La criatura que la vicepresidenta fabricó pareció responderle, al menos en el plano discursivo, doce meses más tarde: lejos, muy lejos quedó el Alberto de hace un año atrás quién, frente al mismo recinto y con un discurso articulado, se proponía como un artífice de la unidad nacional. El presidente antigrieta. Nada de eso sucedió ayer al mediodía debido a que el presidente se mostró, sin máscaras, como el jefe de una facción, a imagen y semejanza de la vicepresidenta.
“La unidad es sinfónica”, ensayó el discípulo, con un toque poético, apuntando a disimular las internas en el Frente de Todos bajo la virtud de la “pluralidad de voces”. Una sinfonía que indudablemente reconoce a una clara directora de orquesta.
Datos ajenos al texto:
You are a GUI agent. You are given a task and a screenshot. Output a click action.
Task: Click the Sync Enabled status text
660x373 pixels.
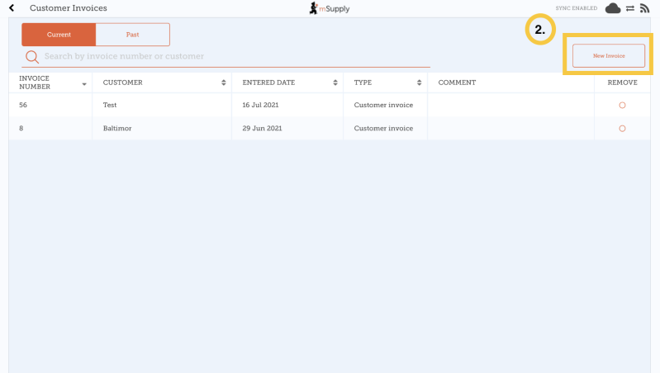pos(576,8)
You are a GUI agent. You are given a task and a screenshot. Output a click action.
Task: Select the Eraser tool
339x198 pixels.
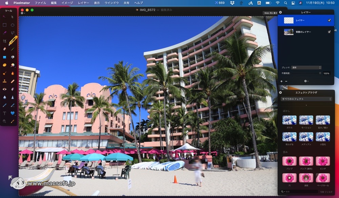[4, 49]
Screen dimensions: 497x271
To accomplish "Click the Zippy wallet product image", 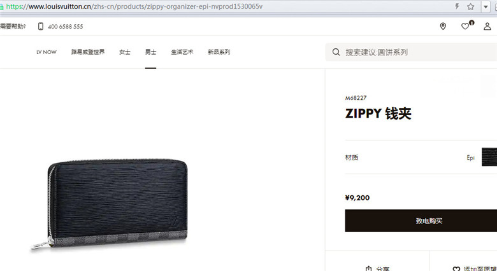I will [110, 204].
En el arranque de su discurso había generado alguna ilusión de reparación verbal sobre el caso del vacunatorio vip, que disparó su imagen negativa al 60 por ciento.
Fue cuando dijo que venía “con la humildad de quien puede reconocer errores”. Sin embargo, después de dos horas de exposición, el presidente Fernández nunca pidió perdón por los privilegios de sus amigos. “Perdón”, una palabra desconocida en el diccionario cristinista y que, muy probablemente, habría generado un disgusto en su profesora. En cambio, sí les exigió un “mea culpa” a sus antecesores.
Si Cristina nunca fue transparente en el manejo de los dineros públicos, hay que reconocerle que sí lo es, y mucho, en otro aspecto: su cara. Su rostro y sus gestos, aunque con muestras disimuladas, forzadas, de apoyo, dejaban traslucir, sin embargo, una sutil desaprobación: la furia que la invade por la falta de eficacia de su criatura política en el manejo del Gobierno, el fallo contra Lázaro Báez y la insoportable demora en la resolución de las complicaciones judiciales que acechan a su familia.
Cuando la cámara no la tomaba, Cristina Kirchner parecía aburrirse con el discurso de su ahijado; por momentos, dejaba flotar la mirada, distraída, barriendo el recinto con indiferencia y tamborileando los dedos, impaciente. Solo cuando sabía que la lente la estaba apuntando ejecutaba un calculado gesto de aprobación. La actuación es lo suyo, qué duda cabe. Para colmo, en el final de su discurso, Alberto Fernández volvió a compararse con los próceres.
“Quienes independizaron nuestro país no tuvieron angustia; tuvieron coraje”, aleccionó, en otro tramo. Olvidó decir, sin embargo, que la mayoría de aquellos próceres fundacionales murió pobre. Un abismo moral con los nuevos ricos integrantes de su Gobierno, empezando por su implacable profesora, Cristina Kirchner, frente a la que al mediodía rindió examen y a la que complació, cuando debió haber rendido cuentas ante la sociedad.